**Task description**
Keep the pictures out. Restate the entries below word for word.
╭─ Data shown
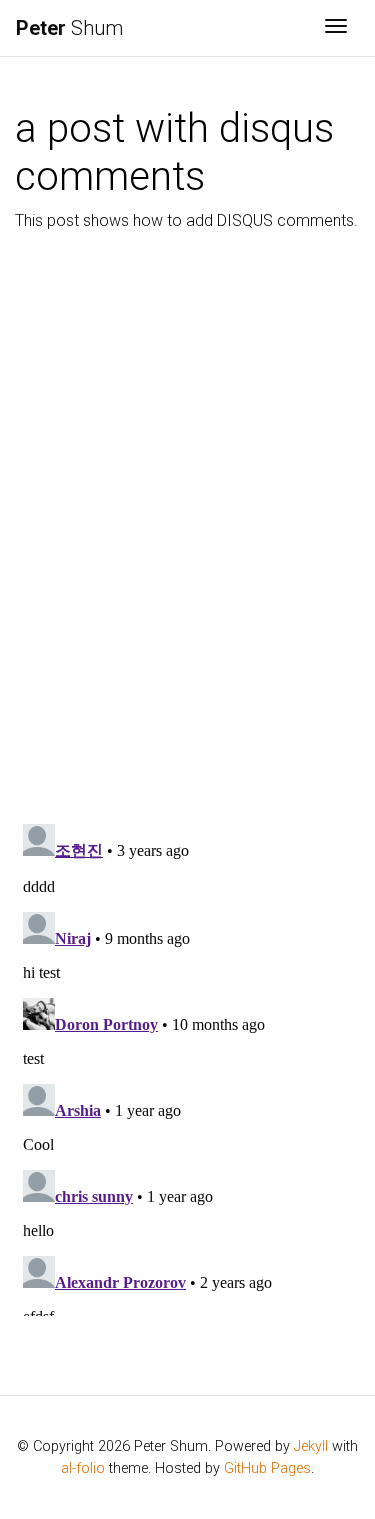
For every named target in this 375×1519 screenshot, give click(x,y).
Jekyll (311, 1446)
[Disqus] (187, 523)
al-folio (83, 1468)
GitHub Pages (267, 1468)
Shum (69, 28)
╰─
**Task result**
For every named target in this 375×1519 screenshot, give click(x,y).
Jekyll (311, 1446)
[Disqus] (187, 523)
al-folio (83, 1468)
GitHub Pages (267, 1468)
Shum (69, 28)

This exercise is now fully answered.